Blank revealed the bleak possibility to Peter King over the weekend ... saying the risk of infection might still be too high for fans to be at NFL games -- even in September.

Of course, fanless matches ain't exactly a new phenomenon in COVID-19 times ... soccer games overseas were already doing that before the lockdown -- and the NBA is reportedly considering doing the same if/when it returns this summer.

Blank says he also thinks the NFL could have a shorter preseason ... but he still believes a 16-game regular-season schedule is very much on the table for the league at this point.

"If I had to speculate now, and I use the word speculate because that’s really all it is, I would say yes [to 16 games]," Blank said. "Only because it’s so far away from where we are today."

The Falcons owner added he believes football is necessary to help heal people during the global pandemic.

■ Directions ■
A. In the excerpt about Blank and the NFL season, why does Blank say he would guess yes to a 16-game schedule?
B. Which views does the excerpt about Blank and the NFL season attribute to Blank? List every one.
C. Write the next part of the excerpt about Blank and the NFL season, picking up after its final sentence.

■ Listed entries ■
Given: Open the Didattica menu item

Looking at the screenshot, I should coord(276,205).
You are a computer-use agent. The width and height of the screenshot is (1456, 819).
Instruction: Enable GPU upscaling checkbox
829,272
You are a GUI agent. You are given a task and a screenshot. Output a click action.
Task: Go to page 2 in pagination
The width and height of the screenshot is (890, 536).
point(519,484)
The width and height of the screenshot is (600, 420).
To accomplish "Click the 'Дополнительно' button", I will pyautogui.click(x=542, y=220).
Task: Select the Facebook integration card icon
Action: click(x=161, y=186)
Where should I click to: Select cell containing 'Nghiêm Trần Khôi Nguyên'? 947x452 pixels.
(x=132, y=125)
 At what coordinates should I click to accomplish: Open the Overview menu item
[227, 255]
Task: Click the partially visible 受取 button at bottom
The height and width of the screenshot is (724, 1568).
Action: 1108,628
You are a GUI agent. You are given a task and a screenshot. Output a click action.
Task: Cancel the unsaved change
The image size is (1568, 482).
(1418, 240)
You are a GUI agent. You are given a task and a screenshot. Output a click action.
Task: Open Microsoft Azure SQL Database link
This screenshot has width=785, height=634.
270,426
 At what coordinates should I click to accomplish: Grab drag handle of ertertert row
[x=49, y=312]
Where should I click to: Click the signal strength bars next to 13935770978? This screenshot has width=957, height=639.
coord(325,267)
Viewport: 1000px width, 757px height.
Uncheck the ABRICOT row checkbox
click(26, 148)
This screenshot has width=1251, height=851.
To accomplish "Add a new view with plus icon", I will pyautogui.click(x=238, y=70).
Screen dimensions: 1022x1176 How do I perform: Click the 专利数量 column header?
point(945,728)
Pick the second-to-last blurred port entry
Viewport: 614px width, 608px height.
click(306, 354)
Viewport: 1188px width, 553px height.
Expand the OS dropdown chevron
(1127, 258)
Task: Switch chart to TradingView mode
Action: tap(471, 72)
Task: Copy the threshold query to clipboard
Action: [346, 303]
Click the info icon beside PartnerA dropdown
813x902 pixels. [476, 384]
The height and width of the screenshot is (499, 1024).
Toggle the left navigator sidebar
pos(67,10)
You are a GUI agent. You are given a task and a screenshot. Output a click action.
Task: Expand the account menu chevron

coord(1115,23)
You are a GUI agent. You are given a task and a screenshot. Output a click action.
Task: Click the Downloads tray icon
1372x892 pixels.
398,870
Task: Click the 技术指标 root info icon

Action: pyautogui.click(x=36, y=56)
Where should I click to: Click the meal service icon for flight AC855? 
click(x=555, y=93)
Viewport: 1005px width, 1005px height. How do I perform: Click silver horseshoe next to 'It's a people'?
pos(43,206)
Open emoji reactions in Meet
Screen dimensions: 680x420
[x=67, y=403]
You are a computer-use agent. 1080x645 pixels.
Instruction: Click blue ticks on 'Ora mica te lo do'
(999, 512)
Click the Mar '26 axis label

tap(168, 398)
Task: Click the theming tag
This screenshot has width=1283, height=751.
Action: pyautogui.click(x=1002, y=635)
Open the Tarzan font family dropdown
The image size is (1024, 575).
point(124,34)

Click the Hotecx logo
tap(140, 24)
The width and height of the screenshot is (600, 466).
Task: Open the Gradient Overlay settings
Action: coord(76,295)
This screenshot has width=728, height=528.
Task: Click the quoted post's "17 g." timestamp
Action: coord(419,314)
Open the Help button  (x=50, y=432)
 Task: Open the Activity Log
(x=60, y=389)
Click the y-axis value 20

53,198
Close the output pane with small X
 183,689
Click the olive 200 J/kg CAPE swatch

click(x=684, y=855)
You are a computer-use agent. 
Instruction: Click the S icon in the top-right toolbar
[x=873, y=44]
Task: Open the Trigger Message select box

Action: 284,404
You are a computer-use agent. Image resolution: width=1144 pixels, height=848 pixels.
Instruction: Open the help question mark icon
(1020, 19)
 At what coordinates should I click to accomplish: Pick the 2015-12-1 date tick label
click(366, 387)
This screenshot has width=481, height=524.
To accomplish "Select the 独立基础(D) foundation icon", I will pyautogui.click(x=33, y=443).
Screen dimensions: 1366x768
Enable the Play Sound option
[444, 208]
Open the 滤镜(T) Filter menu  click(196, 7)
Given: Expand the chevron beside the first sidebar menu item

■ Responses by item number ■
A. He says he would speculate yes only because the season is still so far away from where things stand today.

B.
- The risk of infection might still be too high for fans to attend NFL games, even in September.
- The NFL could have a shorter preseason.
- A 16-game regular-season schedule is still very much on the table.
- Football is necessary to help heal people during the global pandemic.

C.
"I do think we need football now," Blank said. "It’s hard to turn on any device you have today, almost any site, television, PCs, laptops, phones -- without the first thing popping up being something on the virus."

"And, that’s appropriate. However, I also think that people want a diversion. People want to be optimistic. People want to think about things that are really good times for themselves and their families and their loved ones and their communities. I think to have that kind of hope and aspiration mixed into your daily life is important."

The NFL is tentatively scheduled to kick off its season on Sept. 10.